De oude hindoes en Egyptenaren waren de eersten die aandacht schonken aan de verhoudingen van het menselijk lichaam. Zij waren het die hun actieve studie begonnen en de hand werd gebruikt als de belangrijkste lengte-eenheid. Later probeerden Griekse en Italiaanse kunstenaars erachter te komen hoe de lichaamsverhoudingen van vrouwen, mannen en kinderen van verschillende leeftijden verschillen.

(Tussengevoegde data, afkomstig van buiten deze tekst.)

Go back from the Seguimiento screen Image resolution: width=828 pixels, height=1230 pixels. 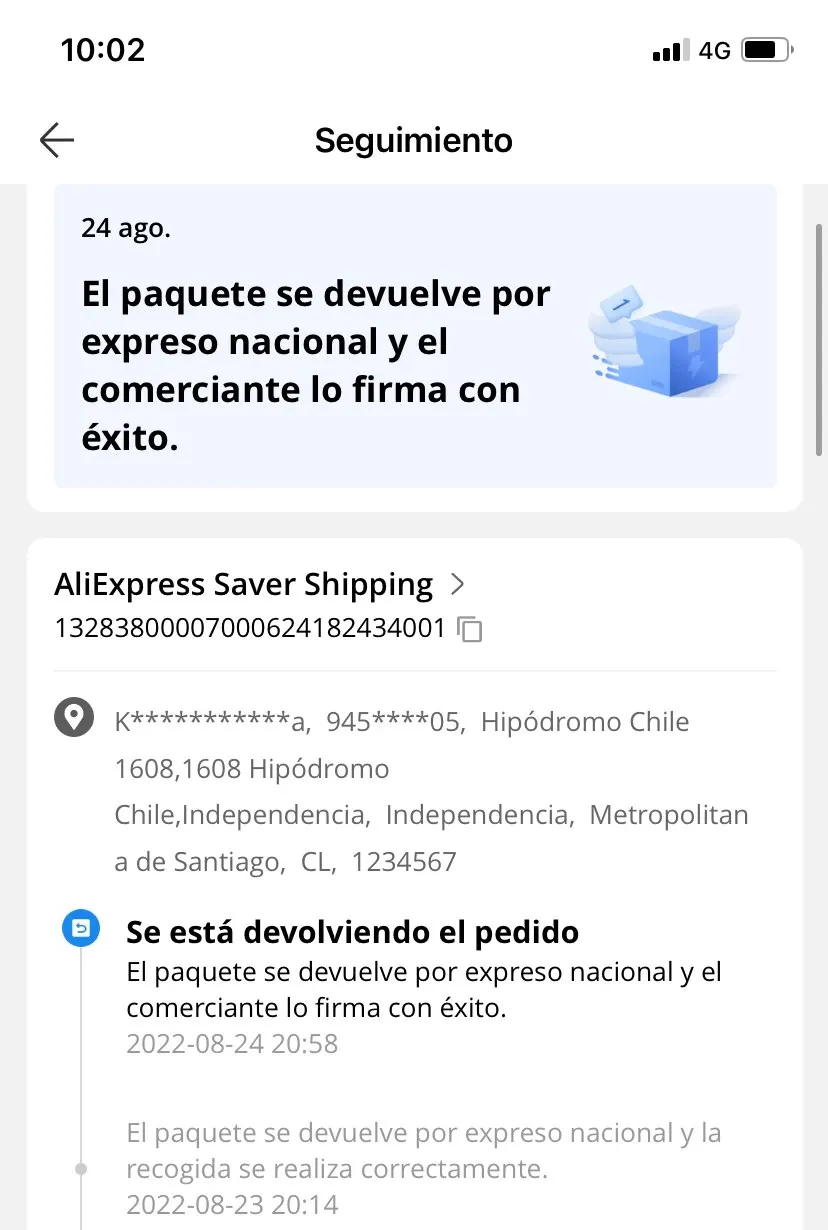pos(57,141)

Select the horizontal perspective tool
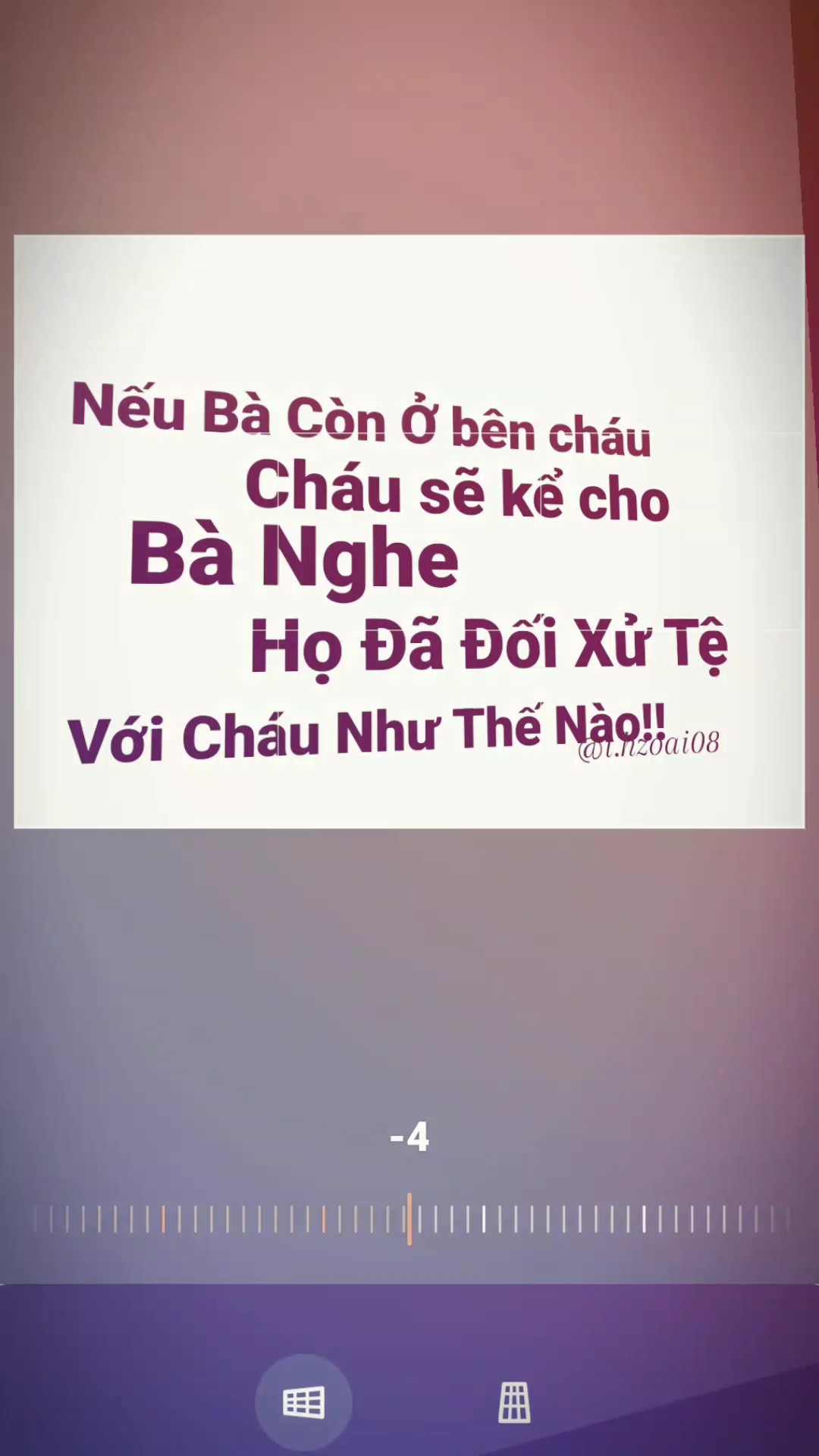click(x=303, y=1402)
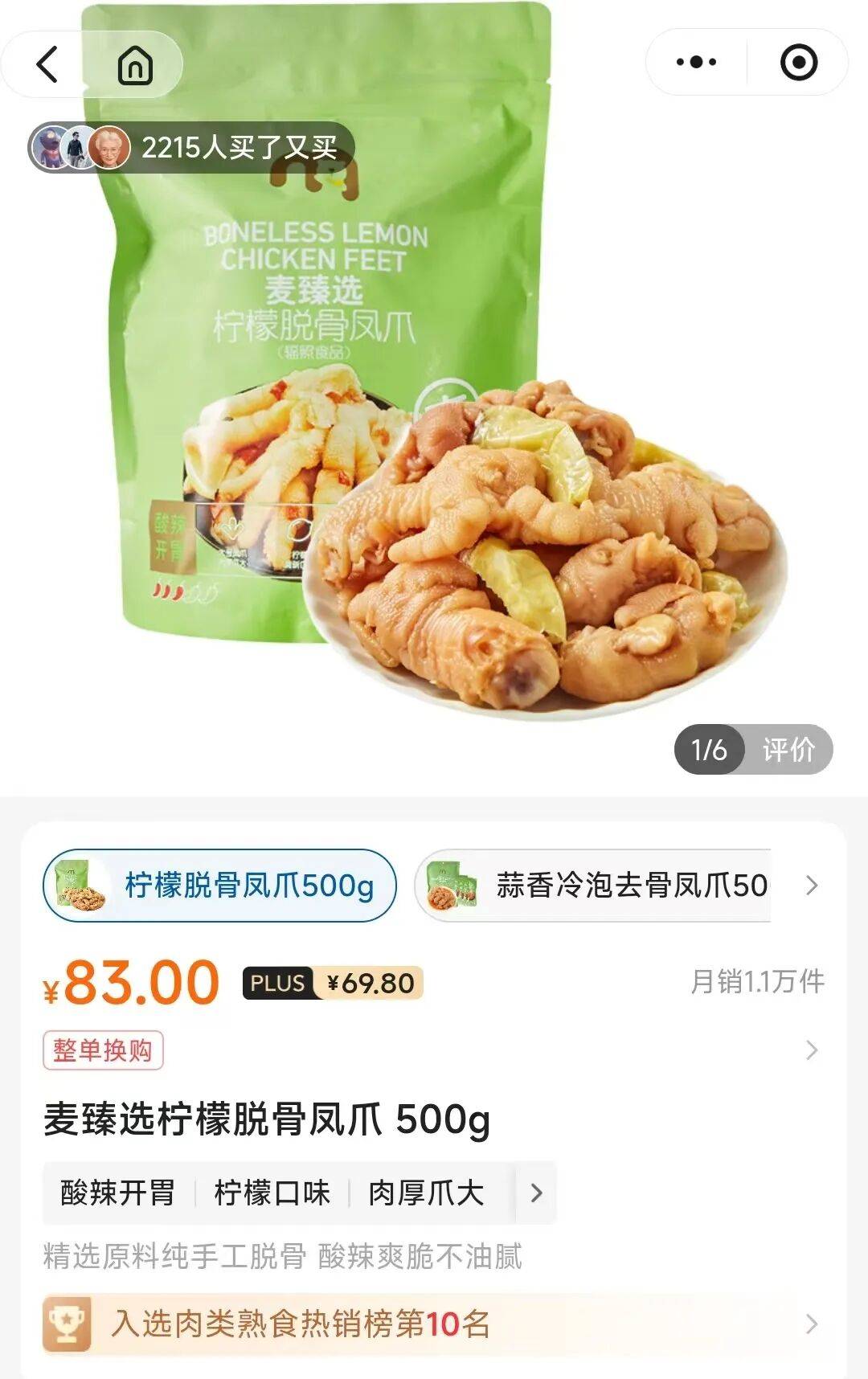The width and height of the screenshot is (868, 1379).
Task: Return to the mini-program home
Action: tap(135, 64)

Hun waarnemingen en berekeningen werden aan het einde van de twintigste eeuw aanzienlijk aangevuld dankzij metingen aan de meest typische vertegenwoordigers. Dit soort onderzoek hielp bij het afleiden van de algemene wetten van evenredigheid van het lichaam en de veranderingen die verband houden met leeftijd, grootte van de groei, een of ander type activiteit.
Tegenwoordig zijn die waarnemingen en metingen die gericht zijn op het afleiden van gemiddelde cijfers (normen) die nodig zijn voor het construeren van diagrammen van de vorm en omvang van individuele afwijkingen, bijzonder belangrijk geworden. Bovendien worden momenteel actief gegevens verzameld over welke indicatoren precies verschillen in de verhoudingen van het lichaam van vertegenwoordigers van niet-Europese rassen van de verhoudingen van het Europese, blanke ras. Speciaal hiervoor is een bepaald schema ontwikkeld voor het meten van zowel het hele lichaam als individuele ledematen, gezicht en hoofd. Om antropometrische indicatoren te verkrijgen, wordt in de regel een liniaal met verdelingen of een dubbele meter gebruikt.
Met deze tools kun je gemakkelijk de hoogte meten, evenals de hoogte van de kin, schouder en andere delen. Om de verhoudingen van het menselijk lichaam zo nauwkeurig mogelijk te bepalen, vooral met betrekking tot de lengte van de ledematen, de breedte van het bekken en de schouders, is het noodzakelijk om een speciaal kompas te gebruiken - Topinara. De omtrek van het hoofd en de borst worden gemeten met behulp van een gewone metrische tape en de afmetingen van afzonderlijke delen van het gezicht worden gemeten met behulp van dikbenige en glijdende kompassen.
Wat betreft de ideale verhoudingen van het lichaam, hier zijn experts unaniem in hun mening - het belangrijkste is dat de verhoudingen van een persoon in harmonie moeten zijn met zijn lengte, constitutie en leeftijd.
U kunt uw eigen parameters op verschillende veelvoorkomende manieren berekenen. Eerst een formule gebruiken die gebaseerd is op het optellen van de omtrek van de schouder, de omtrek van het onderbeen en de nek, en vervolgens het resultaat te delen door de omtrek van het dijbeen. Een cijfer variërend van 0,50% tot 0,65% wordt beschouwd als een indicator van ideale lichaamsverhoudingen. Ten tweede kunt u de bekende Brock-formule gebruiken -"hoogte in centimeters - 100" (als de hoogte maximaal 165 centimeter is) en "hoogte in centimeters - 105" (als de hoogte meer dan 165 centimeter is). In dit geval is het echter erg belangrijk om rekening te houden met de lichaamsproporties, die dun, normaal en breed uitgebeend kunnen zijn. De parameters van een persoon moeten overeenkomen met het eerste type, met een pols van minder dan 16 centimeter (wanneer omtrek), het tweede type - van 16 tot 20 centimeter en de derde - meer dan 20 centimeter.
Er moet vooral worden benadrukt dat dit soort berekeningen in de regel niet bedoeld zijn om te bepalen of een persoon moet afvallen, of zijn lichaam mooi is ingericht of niet. Het is belangrijk om te begrijpen dat de verhoudingen genetisch bepaald zijn, de grootte van bepaalde ledematen, de vorm van het hoofd, de breedte van het gezicht en nog veel meer - dit zijn allemaal tekenen die worden bepaald door erfelijkheid. Proberen ze radicaal te veranderen is het niet waard, je kunt ze maar een beetje aanpassen.